Your output should be the lines of the entries below, exactly, from the first one through the line that holds "Task: Open m.happy.mtkm follower profile".

*** Opening DATA SUPPLIED ***

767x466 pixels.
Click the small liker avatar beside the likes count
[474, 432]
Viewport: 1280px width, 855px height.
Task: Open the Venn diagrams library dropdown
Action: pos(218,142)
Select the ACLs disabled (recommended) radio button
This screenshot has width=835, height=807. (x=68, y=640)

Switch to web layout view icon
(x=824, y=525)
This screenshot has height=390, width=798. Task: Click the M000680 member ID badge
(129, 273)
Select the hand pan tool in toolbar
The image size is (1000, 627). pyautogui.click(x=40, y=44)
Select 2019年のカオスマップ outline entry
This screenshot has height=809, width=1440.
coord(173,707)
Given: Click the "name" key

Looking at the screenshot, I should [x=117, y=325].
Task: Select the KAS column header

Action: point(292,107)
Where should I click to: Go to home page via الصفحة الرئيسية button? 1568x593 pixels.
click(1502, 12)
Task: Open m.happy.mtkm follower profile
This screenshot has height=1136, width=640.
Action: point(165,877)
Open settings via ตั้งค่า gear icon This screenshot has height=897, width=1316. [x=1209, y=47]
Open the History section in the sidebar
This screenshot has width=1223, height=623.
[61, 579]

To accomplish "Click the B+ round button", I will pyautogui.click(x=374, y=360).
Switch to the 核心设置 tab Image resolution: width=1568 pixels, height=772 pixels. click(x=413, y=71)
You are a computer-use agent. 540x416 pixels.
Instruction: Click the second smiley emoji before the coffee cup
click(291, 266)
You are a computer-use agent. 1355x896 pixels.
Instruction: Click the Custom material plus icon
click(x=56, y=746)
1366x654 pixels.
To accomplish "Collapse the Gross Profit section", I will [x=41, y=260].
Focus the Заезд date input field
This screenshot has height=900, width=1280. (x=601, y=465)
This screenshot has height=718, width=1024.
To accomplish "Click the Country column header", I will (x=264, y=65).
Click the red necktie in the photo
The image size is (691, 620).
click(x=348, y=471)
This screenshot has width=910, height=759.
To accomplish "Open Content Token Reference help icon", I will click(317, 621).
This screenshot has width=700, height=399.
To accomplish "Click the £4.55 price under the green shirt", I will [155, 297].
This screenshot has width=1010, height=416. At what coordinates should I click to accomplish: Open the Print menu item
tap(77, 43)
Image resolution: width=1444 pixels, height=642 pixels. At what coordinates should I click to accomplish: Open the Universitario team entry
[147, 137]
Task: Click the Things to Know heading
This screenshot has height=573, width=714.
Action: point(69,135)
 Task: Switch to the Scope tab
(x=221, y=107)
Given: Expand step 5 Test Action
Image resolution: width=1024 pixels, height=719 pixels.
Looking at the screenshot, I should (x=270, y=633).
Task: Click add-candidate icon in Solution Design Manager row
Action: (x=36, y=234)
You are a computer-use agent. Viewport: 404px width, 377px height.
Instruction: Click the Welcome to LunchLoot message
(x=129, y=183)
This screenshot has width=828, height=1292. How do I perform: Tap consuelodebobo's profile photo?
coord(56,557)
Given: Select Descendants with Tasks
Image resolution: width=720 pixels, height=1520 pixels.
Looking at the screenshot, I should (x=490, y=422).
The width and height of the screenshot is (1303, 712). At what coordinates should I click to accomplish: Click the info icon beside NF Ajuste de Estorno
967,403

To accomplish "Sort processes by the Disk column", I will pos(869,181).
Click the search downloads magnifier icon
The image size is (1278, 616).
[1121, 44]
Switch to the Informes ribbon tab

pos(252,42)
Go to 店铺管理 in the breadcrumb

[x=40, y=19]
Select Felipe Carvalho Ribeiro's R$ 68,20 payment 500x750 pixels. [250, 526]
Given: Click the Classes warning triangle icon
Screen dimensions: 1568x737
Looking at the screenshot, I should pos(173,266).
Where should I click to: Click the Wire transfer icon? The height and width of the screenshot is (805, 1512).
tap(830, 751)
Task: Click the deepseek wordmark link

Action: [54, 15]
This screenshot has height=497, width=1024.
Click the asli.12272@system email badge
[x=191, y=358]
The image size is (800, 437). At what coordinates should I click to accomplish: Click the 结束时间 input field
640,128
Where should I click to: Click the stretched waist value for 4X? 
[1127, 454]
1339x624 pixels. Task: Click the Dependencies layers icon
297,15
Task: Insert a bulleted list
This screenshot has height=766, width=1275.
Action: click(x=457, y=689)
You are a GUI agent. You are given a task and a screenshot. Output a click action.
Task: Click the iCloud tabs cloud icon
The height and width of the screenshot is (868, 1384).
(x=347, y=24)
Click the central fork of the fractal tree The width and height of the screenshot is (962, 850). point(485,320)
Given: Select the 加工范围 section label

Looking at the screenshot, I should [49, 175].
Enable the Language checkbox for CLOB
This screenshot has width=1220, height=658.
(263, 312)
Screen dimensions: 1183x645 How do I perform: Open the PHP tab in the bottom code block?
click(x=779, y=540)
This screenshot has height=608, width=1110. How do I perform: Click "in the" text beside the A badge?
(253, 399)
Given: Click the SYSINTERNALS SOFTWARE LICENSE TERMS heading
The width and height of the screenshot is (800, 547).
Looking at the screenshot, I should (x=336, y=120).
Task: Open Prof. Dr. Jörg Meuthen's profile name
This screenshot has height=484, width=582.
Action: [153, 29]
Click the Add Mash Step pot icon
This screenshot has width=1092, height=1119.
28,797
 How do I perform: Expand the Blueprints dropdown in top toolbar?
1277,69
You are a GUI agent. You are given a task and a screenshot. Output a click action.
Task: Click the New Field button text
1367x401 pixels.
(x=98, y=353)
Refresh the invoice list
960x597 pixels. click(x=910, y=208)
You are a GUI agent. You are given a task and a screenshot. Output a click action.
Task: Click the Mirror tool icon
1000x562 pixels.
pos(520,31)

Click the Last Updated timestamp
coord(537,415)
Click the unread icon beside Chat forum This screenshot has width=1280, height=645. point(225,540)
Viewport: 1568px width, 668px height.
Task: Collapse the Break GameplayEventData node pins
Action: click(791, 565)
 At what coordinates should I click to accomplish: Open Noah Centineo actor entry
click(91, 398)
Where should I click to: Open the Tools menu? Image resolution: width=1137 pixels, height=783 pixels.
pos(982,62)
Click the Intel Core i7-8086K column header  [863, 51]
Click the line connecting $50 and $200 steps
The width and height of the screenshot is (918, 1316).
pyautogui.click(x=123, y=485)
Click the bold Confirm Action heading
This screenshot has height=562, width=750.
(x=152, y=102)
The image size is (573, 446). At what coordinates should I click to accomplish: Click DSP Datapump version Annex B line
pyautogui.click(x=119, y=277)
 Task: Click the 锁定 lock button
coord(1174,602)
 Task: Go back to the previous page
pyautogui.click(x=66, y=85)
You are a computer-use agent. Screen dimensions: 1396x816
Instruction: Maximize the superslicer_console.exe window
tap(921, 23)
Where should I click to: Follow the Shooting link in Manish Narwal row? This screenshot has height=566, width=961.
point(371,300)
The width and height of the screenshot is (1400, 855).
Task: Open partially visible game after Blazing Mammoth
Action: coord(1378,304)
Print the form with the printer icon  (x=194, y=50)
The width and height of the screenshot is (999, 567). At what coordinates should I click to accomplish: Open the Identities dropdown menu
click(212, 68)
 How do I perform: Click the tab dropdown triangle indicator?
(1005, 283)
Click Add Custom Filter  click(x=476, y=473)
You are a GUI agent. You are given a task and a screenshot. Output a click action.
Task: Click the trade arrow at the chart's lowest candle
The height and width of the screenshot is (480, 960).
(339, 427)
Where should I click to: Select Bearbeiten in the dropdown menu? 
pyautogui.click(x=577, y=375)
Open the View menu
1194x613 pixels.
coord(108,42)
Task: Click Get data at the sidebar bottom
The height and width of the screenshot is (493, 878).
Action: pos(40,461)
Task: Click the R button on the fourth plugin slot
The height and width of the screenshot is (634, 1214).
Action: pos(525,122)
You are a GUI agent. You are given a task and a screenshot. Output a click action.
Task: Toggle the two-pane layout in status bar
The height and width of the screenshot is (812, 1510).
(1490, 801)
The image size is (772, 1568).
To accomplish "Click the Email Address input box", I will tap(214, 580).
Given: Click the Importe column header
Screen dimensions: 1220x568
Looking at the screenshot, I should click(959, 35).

*** Closing DATA SUPPLIED ***

- RESULT OF THIS EXERCISE:
767x466 pixels.
Click the small liker avatar beside the likes count
[474, 432]
Viewport: 1280px width, 855px height.
Task: Open the Venn diagrams library dropdown
Action: pos(218,142)
Select the ACLs disabled (recommended) radio button
This screenshot has width=835, height=807. (x=68, y=640)

Switch to web layout view icon
(x=824, y=525)
This screenshot has height=390, width=798. Task: Click the M000680 member ID badge
(129, 273)
Select the hand pan tool in toolbar
The image size is (1000, 627). pyautogui.click(x=40, y=44)
Select 2019年のカオスマップ outline entry
This screenshot has height=809, width=1440.
coord(173,707)
Given: Click the "name" key

Looking at the screenshot, I should [x=117, y=325].
Task: Select the KAS column header

Action: point(292,107)
Where should I click to: Go to home page via الصفحة الرئيسية button? 1568x593 pixels.
click(1502, 12)
Task: Open m.happy.mtkm follower profile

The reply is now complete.